September 27, 2010
SEC Charges: True Facts and Misleading Positive Spin
The SEC announced charges on September 21 against a Minnesota attorney (who left his partnership to run the fund) and two Bay Area fund promoters for misleading investors. (Complaint here.)
The SEC asserts that, initially, the fund's sole business was to make real estate loans to one business partner. After that business partner defaulted, the SEC alleges that the defendants continued to raise money, even though they "had no meaningful income" and were instead using the new investor funds to pay their original fund investors. The defendants raised this money by claiming that they were in a position to take advantage of the real estate market collapse, but the SEC asserts there was no such possibility.

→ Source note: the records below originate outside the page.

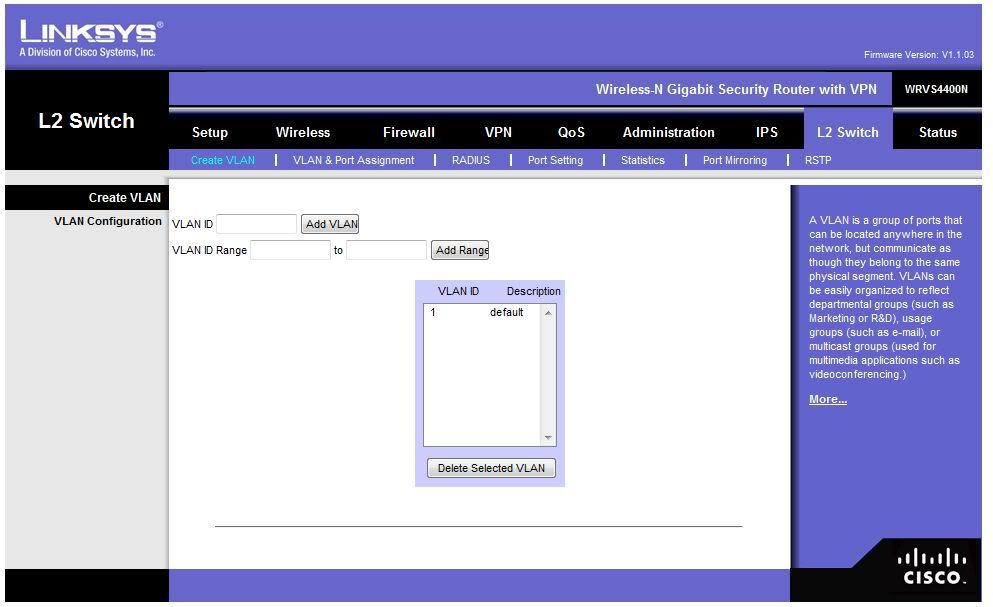Viewport: 993px width, 607px height.
Task: Open the QoS tab
Action: click(x=571, y=132)
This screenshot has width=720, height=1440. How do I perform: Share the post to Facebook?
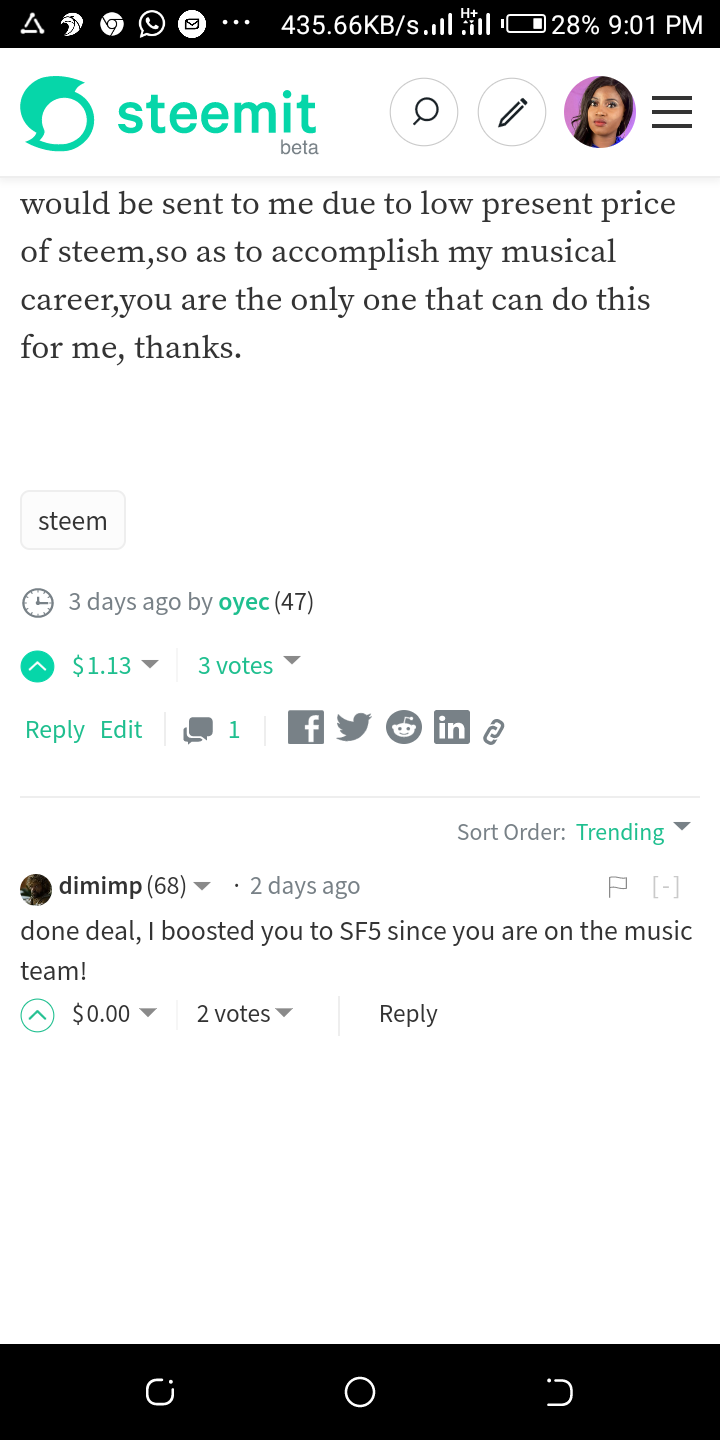[305, 727]
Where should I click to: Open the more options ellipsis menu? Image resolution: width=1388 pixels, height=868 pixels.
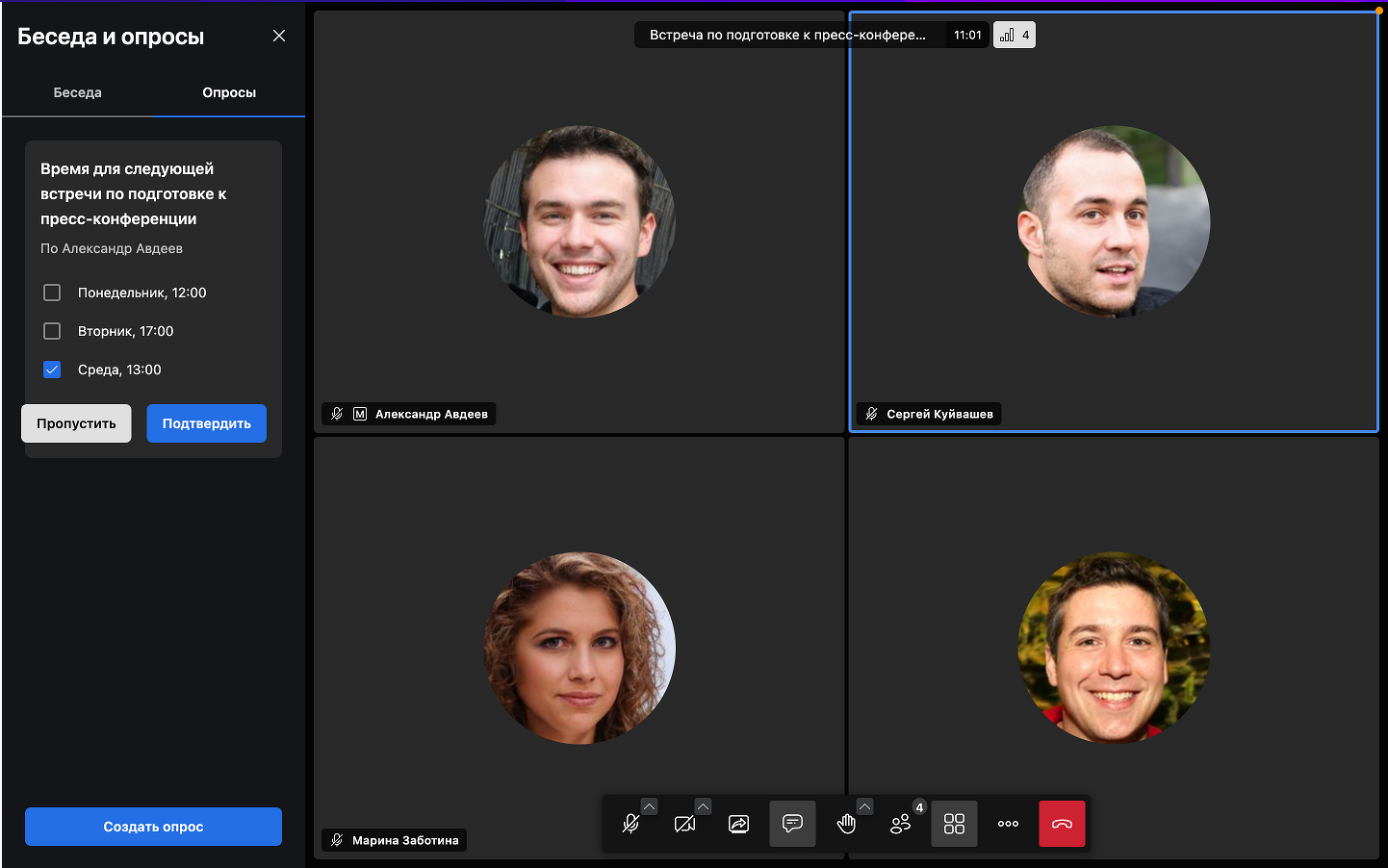(x=1008, y=825)
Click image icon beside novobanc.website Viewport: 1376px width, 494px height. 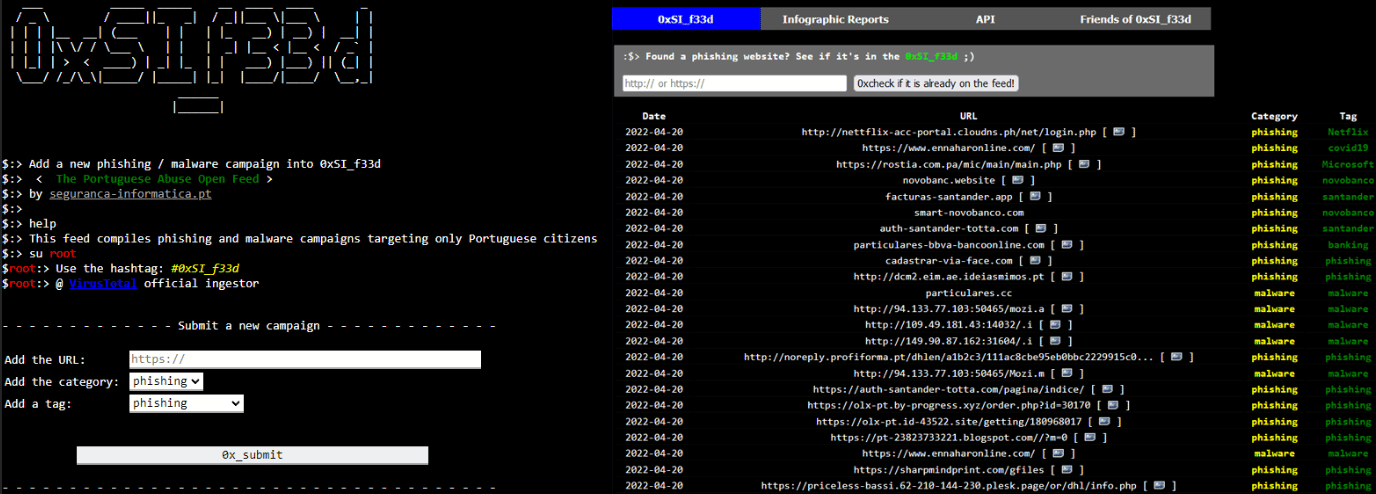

In a statement, the SEC's Chicago Regional Director explained: "Investors were entitled to know true facts rather than the misleading positive spin that [was] provided."
I don't love the phrasing, but it's an interesting way to frame the case. It's certainly reasonable that the the SEC would want to ensure investors have access to "true facts" (as opposed to any other kind of facts). And I suppose the SEC is trying to send a message that what might be (in the mind of some business people) justified as "positive spin" can, nonetheless be "misleading" under Rule 10b-5. I see the point; when we discuss disclosures in my course BA courses, I often borrow Dwight Drake's recommendation (see his book here) to lay out all risk factors for the offering and to "stay clear of bold adjectives." As he puts it, "You are protecting here, not selling."
Further, it seems to me that a "misleading positive spin" on the investment implies that the SEC will be taking a hard line on those soliciting investors, expanding beyond just those, for example, who "lied" to investors. The only concern I would have is that "misleading positive spin" also seems to imply an argument that the positive spin was not knowing or reckless. That is -- positive spin implies that there's some truth there, it's just truth with the best possible framing. I haven't forgotten that Rule 10b-5 also covers material omissions; I'm just saying it's kind of soft language and might elicit sympathy in some corners.
Personally, I'd go for something stronger in my statement: "The investors were entitled to all the necessary facts, not a deliberately misleading set of cherry-picked items designed to hide the realities of the investment." Just a thought.